# Finnish skin care line Lumene now available on CVS.com



## Geek2 (Sep 28, 2003)

I love the LUMENE line. It's a really nice line offered at CVS Pharmacy here in the US but is really a department store brand in Finland where it's from. Lumene products are relatively inexpensive and the ingredients are interesting. You can read more about the line at lumene.com.


----------



## Geek2 (Oct 9, 2003)

I'm from Finland




living in the US now permanently... don't know about finnish people being smart..I know the standard of education is very high in Finland. A lot of the foods are still pretty pure in Finland ( a lot of organic products) and I know Lumene uses some interesting ingredients in the skin care that are from the finnish nature. I heard that Lumene was launched by CVS here in the US exclusively until next year after that it will be sold at other companies as well.





Originally Posted by *Jules* 





Originally Posted by *Reija(admin)* 

I love the LUMENE line. It's a really nice line offered at CVS Pharmacy here in the US but is really a department store brand in Finland where it's from. Lumene products are relatively inexpensive and the ingredients are interesting. You can read more about the line at lumene.com. 

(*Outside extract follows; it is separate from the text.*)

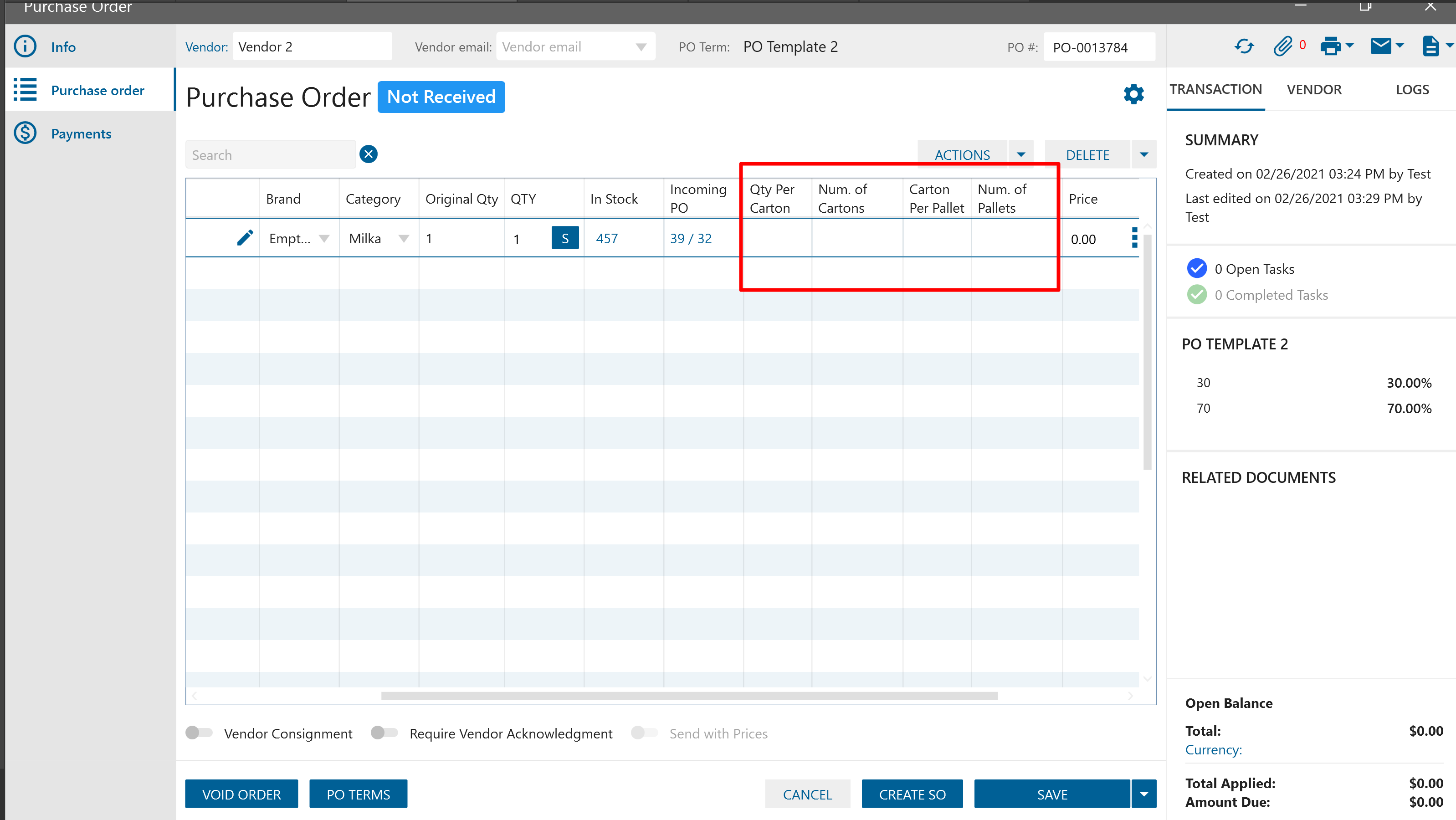Open the Payments section
1456x820 pixels.
click(x=81, y=134)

Finnish huh? From Finland. I hear those people there are very smart and intellectually advanced...
I wanna try this gear you are talking about...CVS?? wow


----------



## Geek2 (Oct 11, 2003)

Yeah the taxation is high due to socialized medicine. Most european countries have socialized medicine. It's good that goverment takes care of you and everybody has the same high standard of health care but I don't like the taxes...I wish there was a way to go between the system here in the US and socialized medicine. You can also go see a private doctor and pay for it either out of pocket or with your health insurance but most people use the socialized medicine in Finland. It's also a lot easier to be a working mother in Finland. You can take a long leave from your work and the workplace will have to give you your job back after you are willing to come back. I think the max time is 2 years. They also guarantee a free day care place for every under 3-year old plus they give you monthly money from govertment just because you have a child/children. Not enough people are having kids in Finland so the goverment wants to promote having kids. Also a lot of women are in high power positions and are very educated so this way they can have a good career and still be a mom.





Originally Posted by *SuzyMe* 

There are 2 women at my work from Finland. They are super nice and easy going. It seems like a very up and coming country. How is are the taxation laws there? Is it high?


----------



## Geek2 (Dec 6, 2003)

I spoke too soon about the line, the line is nice but didn't work for my skin. I liked the moisturizers but the cleanser and the toner were too harsh for my sensitive combo skin and started to make me breakout. Also by face would turn red so I clearly started to have a reaction to the products. I still like the Vitamin C cream though that one didn't bother my skin and would recommend the cream for anyone looking for fairly cheap Vitamin C cream to fight the wrinkles.


----------